1.08.2009

I still feel like I've done absolutely nothing

I keep forgetting if I've told you things or not!

On Christmas night we were over at my aunt's house for dinner and it was delicious and I was sitting beside a set a shelves filled with (beautiful) knick-knacks and there were a few pocket-watches (I know, a few, right?) and so I picked up the most beautiful one of all and promptly asked for it*. And my aunt said I could have it! And so I took it! And it's beautiful!

pretty pretty pocketwatch

It's from my grandad's estate (he hit up a lot of auctions and was the best of hoarders [the living room floor in one (1!!!) of his junk-filled houses even caved in]), it's an antique, I should go get it tuned up and appraised maybe. But it is just beautiful. It has a tiny bird engraved on the back along with flowers all over and also the intials CMM which are almost like mine.
I love it.

*I find it funny to wander through people's houses asking to have the things that I like. I have a hard time asking for things in general therefore this joke is extra funny to me. I also like to wander through and ask "how much did that there set you back?" about pretty everything. Even wives.

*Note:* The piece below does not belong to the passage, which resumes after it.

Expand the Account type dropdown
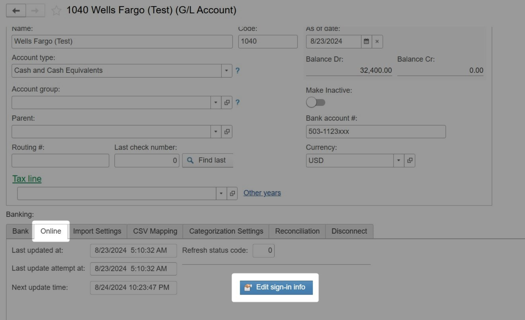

I've been in a terrible mood today and yesterday and have not left the house. Which is good actually because I've been needing alone time and also I am broke, so it kind of works out.
But I've just been feeling sad sad. And also tired. And sort of hopeless about things. I know that this is partly hormones and that this too, in time, shall pass.
But,
you know.

I have been being productive though.

I'm almost done completely sorting and updating all of my flickr sets
flickr.com/photos/etpuis
I even made a Most Favourite set, where you can revisit the pictures of mine that I like the very most.

I made cookies!
(and only ate four of them)

I edited a tonne more of the photos from Christmas
(and even uploaded a few)

I wrote
(both here and for my prose stuff and even comedy)

I drew
(want to be much better at that sort of thing)

I cleaned the house
(I wasn't even expecting to, it just sort of happened)

I applied to some jobs

I played with Rudyard who is leaving me tomorrow! Silly beast!

I finished one novel (The Stone Angel, which opened the floodgates)
and started another (Highways and Dancehalls, which has been keeping them open)
I'm pleased to be reading again, to fully immerse and not arise for a few hours. It's been too long since I've done that.
I go through phases where I get convinced that I will never read novels again. I spend far, far too much time on the internet and watch the television.
I also get scared that I'm not smart enough for books, that I won't understand them, that they will bore me and I will be disappointed in myself.

I do love reading though. So, so much.

I'm going back to it now, in fact.
Tomorrow will be a better day. Or at least hopefully not one where the cat follows me around while I weep.